### Records provided:

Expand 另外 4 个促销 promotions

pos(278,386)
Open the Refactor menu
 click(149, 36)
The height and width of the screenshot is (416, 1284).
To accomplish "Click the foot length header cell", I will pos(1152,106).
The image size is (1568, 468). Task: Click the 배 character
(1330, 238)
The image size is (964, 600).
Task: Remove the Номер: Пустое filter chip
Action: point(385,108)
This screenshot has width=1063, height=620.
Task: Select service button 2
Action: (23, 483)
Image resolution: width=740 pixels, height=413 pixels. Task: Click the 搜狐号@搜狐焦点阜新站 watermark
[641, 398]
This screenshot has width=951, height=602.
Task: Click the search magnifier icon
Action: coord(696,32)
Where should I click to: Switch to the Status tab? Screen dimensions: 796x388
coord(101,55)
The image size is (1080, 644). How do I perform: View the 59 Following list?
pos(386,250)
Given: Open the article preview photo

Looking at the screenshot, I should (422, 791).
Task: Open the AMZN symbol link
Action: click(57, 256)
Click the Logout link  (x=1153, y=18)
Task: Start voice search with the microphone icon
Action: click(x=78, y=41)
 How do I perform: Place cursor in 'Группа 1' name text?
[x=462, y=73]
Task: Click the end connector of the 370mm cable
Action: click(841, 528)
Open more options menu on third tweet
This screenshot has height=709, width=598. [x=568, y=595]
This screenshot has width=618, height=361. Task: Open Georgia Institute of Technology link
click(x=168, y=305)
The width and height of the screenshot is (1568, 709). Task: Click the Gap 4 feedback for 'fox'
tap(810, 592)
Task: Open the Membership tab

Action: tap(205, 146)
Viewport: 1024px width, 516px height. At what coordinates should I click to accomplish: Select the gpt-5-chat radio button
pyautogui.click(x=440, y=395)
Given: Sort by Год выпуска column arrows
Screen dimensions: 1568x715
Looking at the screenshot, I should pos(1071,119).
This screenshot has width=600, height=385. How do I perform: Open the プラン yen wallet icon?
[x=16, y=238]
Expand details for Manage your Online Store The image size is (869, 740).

### Task goal:
What is needed is an exact transcription of every record above.

### Result of the exercise:
Expand 另外 4 个促销 promotions

pos(278,386)
Open the Refactor menu
 click(149, 36)
The height and width of the screenshot is (416, 1284).
To accomplish "Click the foot length header cell", I will pos(1152,106).
The image size is (1568, 468). Task: Click the 배 character
(1330, 238)
The image size is (964, 600).
Task: Remove the Номер: Пустое filter chip
Action: point(385,108)
This screenshot has width=1063, height=620.
Task: Select service button 2
Action: (23, 483)
Image resolution: width=740 pixels, height=413 pixels. Task: Click the 搜狐号@搜狐焦点阜新站 watermark
[641, 398]
This screenshot has width=951, height=602.
Task: Click the search magnifier icon
Action: coord(696,32)
Where should I click to: Switch to the Status tab? Screen dimensions: 796x388
coord(101,55)
The image size is (1080, 644). How do I perform: View the 59 Following list?
pos(386,250)
Given: Open the article preview photo

Looking at the screenshot, I should (422, 791).
Task: Open the AMZN symbol link
Action: click(57, 256)
Click the Logout link  (x=1153, y=18)
Task: Start voice search with the microphone icon
Action: click(x=78, y=41)
 How do I perform: Place cursor in 'Группа 1' name text?
[x=462, y=73]
Task: Click the end connector of the 370mm cable
Action: click(841, 528)
Open more options menu on third tweet
This screenshot has height=709, width=598. [x=568, y=595]
This screenshot has width=618, height=361. Task: Open Georgia Institute of Technology link
click(x=168, y=305)
The width and height of the screenshot is (1568, 709). Task: Click the Gap 4 feedback for 'fox'
tap(810, 592)
Task: Open the Membership tab

Action: tap(205, 146)
Viewport: 1024px width, 516px height. At what coordinates should I click to accomplish: Select the gpt-5-chat radio button
pyautogui.click(x=440, y=395)
Given: Sort by Год выпуска column arrows
Screen dimensions: 1568x715
Looking at the screenshot, I should pos(1071,119).
This screenshot has width=600, height=385. How do I perform: Open the プラン yen wallet icon?
[x=16, y=238]
Expand details for Manage your Online Store The image size is (869, 740).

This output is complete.